In this blog, I am explaining a proof of concept(POC) in which the selection of manual regression test cases is happening with the help of the Classification Learning model. In this approach I have considered metadata related to test cases and Natural Language test case descriptions as an input to classification learning models to predict the selection of test cases

Below image will summarize the proposed solution

Data Collection and Preparation

For POC we have considered microservices Test cases across four release cycles as our Test Data.

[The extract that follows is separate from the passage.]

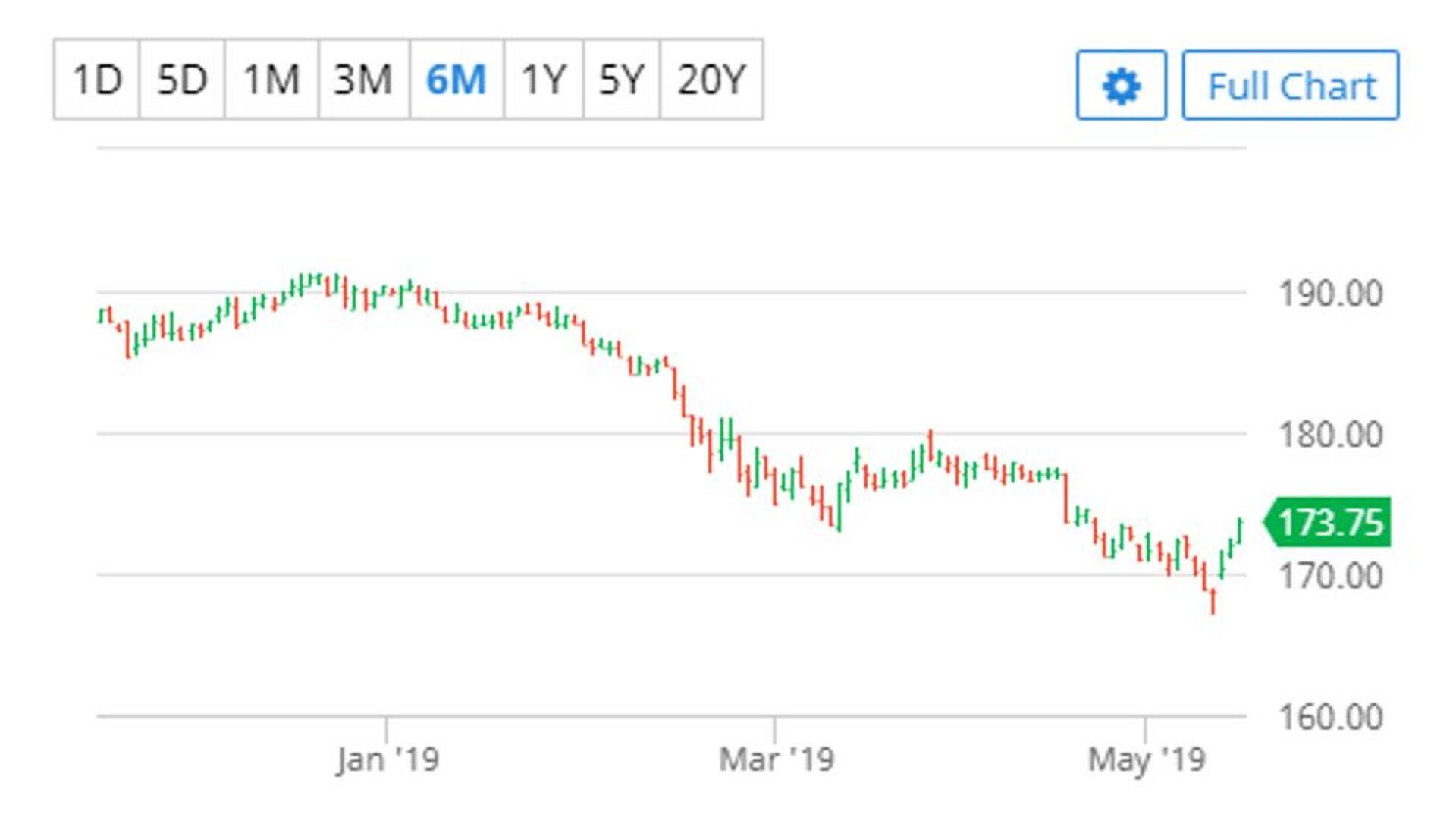The width and height of the screenshot is (1456, 824).
Task: Click the last green candle on chart
Action: pos(1239,530)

This is an authorization microservice it is based on Oauth2 standard which is widely used in industry for authorization across systems/microservices. Refer this link for more information on Oauth2

Before going forward let’s understand how currently test selection process is happening in HP Cloud Print Platform

This image is specific to a particular organization but across the industry, the process is somewhat similar to this

Release Manifest: It is collection of versioned stuff that is being deployed, configuration settings, and issues/stories/artifacts description which are going to be deployed in particular release.

JIRA: Agile Project Management and Bug Tracking Tool.

Service Functionality Mapping File: Matrix which consists of mapping between Microservices and functionality , this will help users to understand impacted area when particular microservice getting affected.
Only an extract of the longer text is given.